With the object, so it would seem, of getting hold at once of the entire amount
invested in the annuity, Mercedes de Leon on September 4, 1948, presented Butler’s
will for probate in the CFI-Manila, and secured the appointment of Ada Loggey
Ghezzi as administratrix with the will annexed early in 1949.

After having qualified, Ghezzi filed a motion for the citation of the Manager of the
Manila Branch of the Manufacturers Life Insurance Co. of Toronto, Canada, to appear
and render a complete accounting of certain funds the said Branch allegedly has in its
possession and claimed to belong to the estate. Judge Amparo denied, thus this
appeal to the Supreme Court.

ISSUES:
(1) WON Ghezzi, the Philippine administratrix, has the power to administer properties
outside the Philippines? (NO)
(2) WON the funds in Canada is within the control of the probate court? (NO)

RATIO:
(1) The general rule universally recognized is that administration extends only to the
assets of a decedent found within the state or country where it was granted, so that
an administrator appointed in one state or country has no power over property in
another state or country.

This principle is specifically embodied in Section h of Rule 78 of the Rules of Court:


Estate, how administered.

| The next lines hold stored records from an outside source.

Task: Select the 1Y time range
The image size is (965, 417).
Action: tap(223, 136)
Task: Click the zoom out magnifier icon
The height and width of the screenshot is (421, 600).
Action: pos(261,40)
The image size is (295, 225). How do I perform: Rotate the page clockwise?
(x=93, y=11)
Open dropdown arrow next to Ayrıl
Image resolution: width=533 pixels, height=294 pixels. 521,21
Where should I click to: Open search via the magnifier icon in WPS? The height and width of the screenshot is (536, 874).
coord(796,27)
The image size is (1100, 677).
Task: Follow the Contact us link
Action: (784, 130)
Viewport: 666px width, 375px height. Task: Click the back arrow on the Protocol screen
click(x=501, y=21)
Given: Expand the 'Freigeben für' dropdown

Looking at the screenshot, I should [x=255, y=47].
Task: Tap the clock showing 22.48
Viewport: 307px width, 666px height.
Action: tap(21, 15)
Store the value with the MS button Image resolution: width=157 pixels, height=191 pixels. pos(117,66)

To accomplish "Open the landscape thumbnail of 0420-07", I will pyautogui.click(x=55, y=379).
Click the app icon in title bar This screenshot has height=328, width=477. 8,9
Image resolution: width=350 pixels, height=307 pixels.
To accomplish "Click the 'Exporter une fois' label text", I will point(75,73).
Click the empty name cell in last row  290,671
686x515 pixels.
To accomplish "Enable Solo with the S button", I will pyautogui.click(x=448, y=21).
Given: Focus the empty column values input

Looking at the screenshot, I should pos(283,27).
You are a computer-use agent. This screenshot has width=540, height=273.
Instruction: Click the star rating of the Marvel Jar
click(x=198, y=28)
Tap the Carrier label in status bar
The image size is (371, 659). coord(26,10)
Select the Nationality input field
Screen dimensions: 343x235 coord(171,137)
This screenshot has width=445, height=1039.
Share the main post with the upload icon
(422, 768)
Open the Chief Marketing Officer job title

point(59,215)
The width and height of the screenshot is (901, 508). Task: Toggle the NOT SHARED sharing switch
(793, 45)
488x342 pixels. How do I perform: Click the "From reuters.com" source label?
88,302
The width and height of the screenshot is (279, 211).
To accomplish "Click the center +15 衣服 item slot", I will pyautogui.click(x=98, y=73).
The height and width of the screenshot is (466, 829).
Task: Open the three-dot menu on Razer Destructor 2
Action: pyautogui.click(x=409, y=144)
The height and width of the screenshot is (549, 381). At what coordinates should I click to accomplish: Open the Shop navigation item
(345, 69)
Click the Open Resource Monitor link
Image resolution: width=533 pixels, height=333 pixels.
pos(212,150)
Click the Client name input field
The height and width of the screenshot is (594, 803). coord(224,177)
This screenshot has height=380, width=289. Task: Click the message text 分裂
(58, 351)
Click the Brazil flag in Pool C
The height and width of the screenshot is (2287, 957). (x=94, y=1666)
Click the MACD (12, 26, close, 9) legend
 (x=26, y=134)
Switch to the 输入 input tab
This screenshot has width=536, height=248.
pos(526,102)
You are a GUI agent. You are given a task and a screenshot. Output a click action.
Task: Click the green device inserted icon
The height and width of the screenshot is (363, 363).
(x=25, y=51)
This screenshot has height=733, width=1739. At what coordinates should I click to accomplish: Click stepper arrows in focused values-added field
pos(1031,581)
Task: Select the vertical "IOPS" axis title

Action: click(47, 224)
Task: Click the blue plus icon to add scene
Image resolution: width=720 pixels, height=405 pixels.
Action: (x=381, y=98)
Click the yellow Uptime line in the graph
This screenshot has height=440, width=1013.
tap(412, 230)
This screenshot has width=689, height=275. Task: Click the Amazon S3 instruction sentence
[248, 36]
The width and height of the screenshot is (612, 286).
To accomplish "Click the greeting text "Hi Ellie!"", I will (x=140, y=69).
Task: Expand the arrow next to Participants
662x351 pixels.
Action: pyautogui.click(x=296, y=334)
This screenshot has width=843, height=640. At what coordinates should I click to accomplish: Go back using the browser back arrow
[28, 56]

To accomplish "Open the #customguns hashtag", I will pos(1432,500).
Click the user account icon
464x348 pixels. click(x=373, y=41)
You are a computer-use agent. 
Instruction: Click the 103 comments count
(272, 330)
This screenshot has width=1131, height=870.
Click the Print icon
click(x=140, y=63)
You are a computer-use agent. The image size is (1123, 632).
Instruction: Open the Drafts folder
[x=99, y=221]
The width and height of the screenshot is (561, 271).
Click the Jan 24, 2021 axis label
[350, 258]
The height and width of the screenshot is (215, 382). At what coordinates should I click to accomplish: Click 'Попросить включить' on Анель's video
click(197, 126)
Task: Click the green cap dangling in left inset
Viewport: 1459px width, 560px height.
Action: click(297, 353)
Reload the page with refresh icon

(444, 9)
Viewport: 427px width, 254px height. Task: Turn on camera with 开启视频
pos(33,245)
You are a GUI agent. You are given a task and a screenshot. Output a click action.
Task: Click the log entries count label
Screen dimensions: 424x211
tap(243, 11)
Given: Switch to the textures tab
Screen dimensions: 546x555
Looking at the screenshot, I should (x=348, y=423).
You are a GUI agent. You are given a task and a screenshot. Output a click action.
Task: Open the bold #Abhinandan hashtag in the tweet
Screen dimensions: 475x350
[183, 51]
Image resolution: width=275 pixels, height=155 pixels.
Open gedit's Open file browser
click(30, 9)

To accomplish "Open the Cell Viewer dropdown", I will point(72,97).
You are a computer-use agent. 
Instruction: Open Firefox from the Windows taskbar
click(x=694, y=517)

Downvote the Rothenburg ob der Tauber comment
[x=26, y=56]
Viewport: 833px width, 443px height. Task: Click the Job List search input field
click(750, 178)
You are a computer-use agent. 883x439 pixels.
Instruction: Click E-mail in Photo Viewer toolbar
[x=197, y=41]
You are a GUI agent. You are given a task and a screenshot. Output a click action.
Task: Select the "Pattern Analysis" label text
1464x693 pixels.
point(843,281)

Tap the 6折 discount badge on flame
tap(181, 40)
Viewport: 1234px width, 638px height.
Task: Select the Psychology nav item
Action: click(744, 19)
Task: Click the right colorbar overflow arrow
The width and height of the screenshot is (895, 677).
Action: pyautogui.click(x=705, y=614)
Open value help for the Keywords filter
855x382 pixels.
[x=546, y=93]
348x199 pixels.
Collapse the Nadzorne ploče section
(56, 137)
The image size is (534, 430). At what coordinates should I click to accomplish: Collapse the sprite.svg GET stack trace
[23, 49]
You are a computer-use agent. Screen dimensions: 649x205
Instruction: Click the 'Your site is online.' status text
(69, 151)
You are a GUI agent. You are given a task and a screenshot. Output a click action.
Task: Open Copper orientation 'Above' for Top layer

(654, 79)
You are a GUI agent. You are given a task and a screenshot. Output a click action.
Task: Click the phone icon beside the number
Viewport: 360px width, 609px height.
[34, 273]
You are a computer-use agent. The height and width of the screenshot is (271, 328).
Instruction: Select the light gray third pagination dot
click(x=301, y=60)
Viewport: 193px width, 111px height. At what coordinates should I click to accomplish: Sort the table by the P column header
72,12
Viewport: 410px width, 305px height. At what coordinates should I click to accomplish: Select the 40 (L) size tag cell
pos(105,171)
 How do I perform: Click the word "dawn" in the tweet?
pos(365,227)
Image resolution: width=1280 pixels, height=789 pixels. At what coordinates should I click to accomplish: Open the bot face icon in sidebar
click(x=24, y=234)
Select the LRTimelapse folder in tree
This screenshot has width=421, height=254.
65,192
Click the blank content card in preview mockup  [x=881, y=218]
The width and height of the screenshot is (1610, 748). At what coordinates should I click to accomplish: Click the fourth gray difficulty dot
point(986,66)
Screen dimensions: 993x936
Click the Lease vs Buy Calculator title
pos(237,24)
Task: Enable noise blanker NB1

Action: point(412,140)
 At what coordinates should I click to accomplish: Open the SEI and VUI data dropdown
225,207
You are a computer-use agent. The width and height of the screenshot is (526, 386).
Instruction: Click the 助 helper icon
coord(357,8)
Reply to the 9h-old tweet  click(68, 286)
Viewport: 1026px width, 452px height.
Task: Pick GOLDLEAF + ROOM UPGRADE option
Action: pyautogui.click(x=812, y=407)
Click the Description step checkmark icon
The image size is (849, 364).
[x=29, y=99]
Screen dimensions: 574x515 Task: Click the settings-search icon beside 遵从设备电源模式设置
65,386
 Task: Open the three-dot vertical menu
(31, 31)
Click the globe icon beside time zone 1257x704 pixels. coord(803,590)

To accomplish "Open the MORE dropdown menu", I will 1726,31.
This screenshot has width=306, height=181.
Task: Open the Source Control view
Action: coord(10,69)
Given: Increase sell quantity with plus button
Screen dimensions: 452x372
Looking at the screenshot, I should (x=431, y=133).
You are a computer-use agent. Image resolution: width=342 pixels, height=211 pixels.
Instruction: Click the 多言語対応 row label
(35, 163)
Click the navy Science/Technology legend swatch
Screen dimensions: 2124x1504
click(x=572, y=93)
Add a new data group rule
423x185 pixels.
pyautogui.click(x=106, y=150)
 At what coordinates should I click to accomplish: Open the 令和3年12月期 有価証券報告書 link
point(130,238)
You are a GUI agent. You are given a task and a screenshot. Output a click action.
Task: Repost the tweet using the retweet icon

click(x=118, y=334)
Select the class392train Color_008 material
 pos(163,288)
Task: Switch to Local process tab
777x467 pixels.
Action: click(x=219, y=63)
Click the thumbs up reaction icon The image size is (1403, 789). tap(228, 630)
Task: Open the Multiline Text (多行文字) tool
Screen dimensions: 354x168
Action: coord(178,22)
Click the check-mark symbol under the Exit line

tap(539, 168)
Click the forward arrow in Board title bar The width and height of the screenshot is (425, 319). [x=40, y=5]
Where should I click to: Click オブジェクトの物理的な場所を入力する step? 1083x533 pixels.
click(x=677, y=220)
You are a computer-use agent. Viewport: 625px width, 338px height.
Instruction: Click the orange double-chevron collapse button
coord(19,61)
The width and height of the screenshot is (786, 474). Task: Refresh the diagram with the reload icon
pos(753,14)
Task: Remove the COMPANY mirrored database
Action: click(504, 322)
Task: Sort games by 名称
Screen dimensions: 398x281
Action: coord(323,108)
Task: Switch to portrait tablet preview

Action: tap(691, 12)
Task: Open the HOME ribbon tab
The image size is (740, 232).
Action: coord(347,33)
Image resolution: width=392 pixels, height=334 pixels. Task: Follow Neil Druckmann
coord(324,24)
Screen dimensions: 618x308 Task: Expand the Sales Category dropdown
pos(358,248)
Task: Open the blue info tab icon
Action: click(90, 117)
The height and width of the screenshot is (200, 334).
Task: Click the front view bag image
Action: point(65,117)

When a will is thus allowed, the court shall grant letters
testamentary, or letters of administration with the will annexed, and such letters
testamentary or of administration, shall extend to all the estate of the testator in the
Philippines. Such estate, after the payment of just debts and expenses of
administration, shall be disposed of according to such will, so far as such will may
operate upon it; and the residue, if any, shall be disposed of as is provided by law in
cases of estates in the Philippines belonging to persons who are inhabitants of
another state or country.

Having been invested in an annuity in Canada under a contract executed in that


country, Canada is the situs of the money.

Manulife Philippine Branch’s intervention is limited to delivering to Leon the checks


made out and issued from the home office. There is no showing or allegation that the
funds have been transferred or removed to the Manila Branch.

Even if the money were in the hands of the Manila Branch, yet it no longer forms part
of Butler’s estate and is beyond the control of the court. It has passed completely into
the hands of the company in virtue of a contract duly authorized and validly executed.

Whether considered as a trust or as simple consideration for the company’s assumed


obligation, which it has been religiously performing, of paying periodical allowances to
the annuitant, the proceeds of the sale cannot be withdrawn without the consent of
the company, except, upon the death of the annuitant, the residuary legatee may
claim the remainder, if there be any.